At an artists’ residency in rural Southwest Wisconsin in 2015, a group of residents (mostly white) were having a conversation about race. One of them remarked “Sometimes I wish I could just wake up, go to the studio, and paint flowers” insinuating that because of their own personal politics, gender, race, etc, they had an ethical obligation to make work about those issues- that somehow identity had precluded beauty as subject-matter. Coincidentally, that same morning Alejandro Jimenez-Flores had woken up, gone to the studio, and painted flowers.
Whether seen as evasive, defiant, or a tongue-in-cheek nod to his maternal surname, Jimenez-Flores’s flowers (and other subjects) aren’t shy about beauty. Their soft, airy surfaces and playful gestures joyfully proclaim their loveliness without remorse. In a delicate process that involves transferring pastel drawings from one surface to another, they also suggest the intimacy of relationships -both romantic and platonic- an idea strengthened by the fact that many of the flower images were sourced from text messages sent to Jimenez-Flores by his friends.
Combining the benign genres of still-life and gestural abstraction, Jimenez-Flores calls attention to the perceived neutrality of these traditions- a privileged non-position most often enjoyed by white, middle/upper-class persons. His claim on these subjects challenges assumptions about artists’ prescribed roles, and moreover, asks us to reexamine the the notion that formalist work is inherently apolitical.
Alejandro Jimenez-Flores (b.1989) is a conceptual artist.
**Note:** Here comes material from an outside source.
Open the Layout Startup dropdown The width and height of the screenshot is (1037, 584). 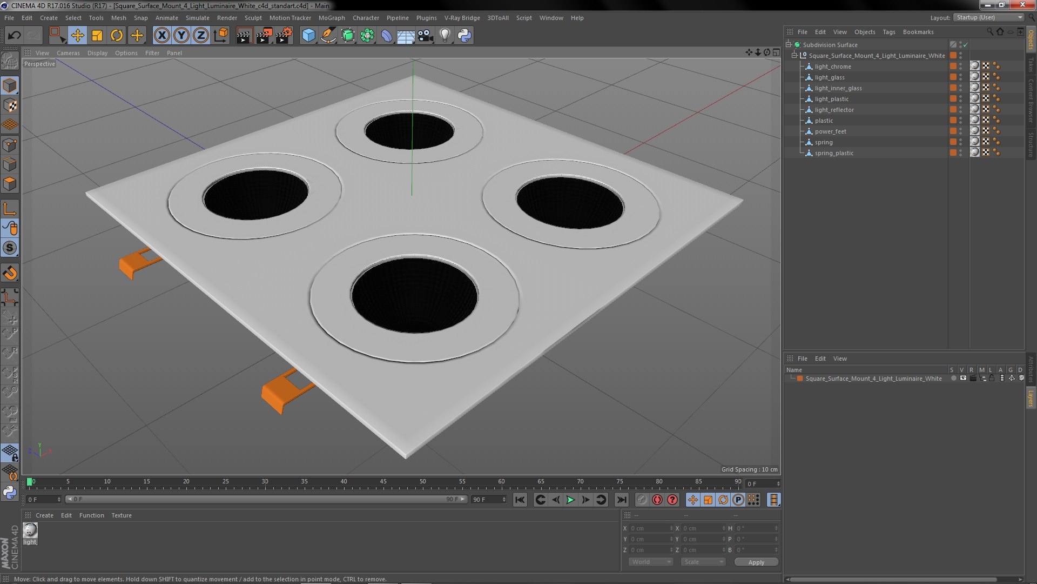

He attained a BFA in Studio Arts from the University of Illinois at Chicago In 2012 and a very minor in Poetry from School of Poetics in Marseille, France in 2013 ;). He thinks about concepts, idleness, funny things and likes using language to assess the limits of semiotics and its structures. Jimenez-Flores has been featured in a range of exhibition spaces including: Roots and Culture, Chicago, IL; ADDS DONNA, Chicago, IL; Elastic Arts, Chicago, IL; Evanston Art Center, Evanston, IL; FilmFront, Chicago, IL; Comfort Station, Chicago, IL; Neu West Berlin, Berlin, Germany; Plains Project, Chicago, IL; and Eel Space, Chicago, IL. His writings and works have appeared in Monsters & Dust, The Landline, and Internet Poetry.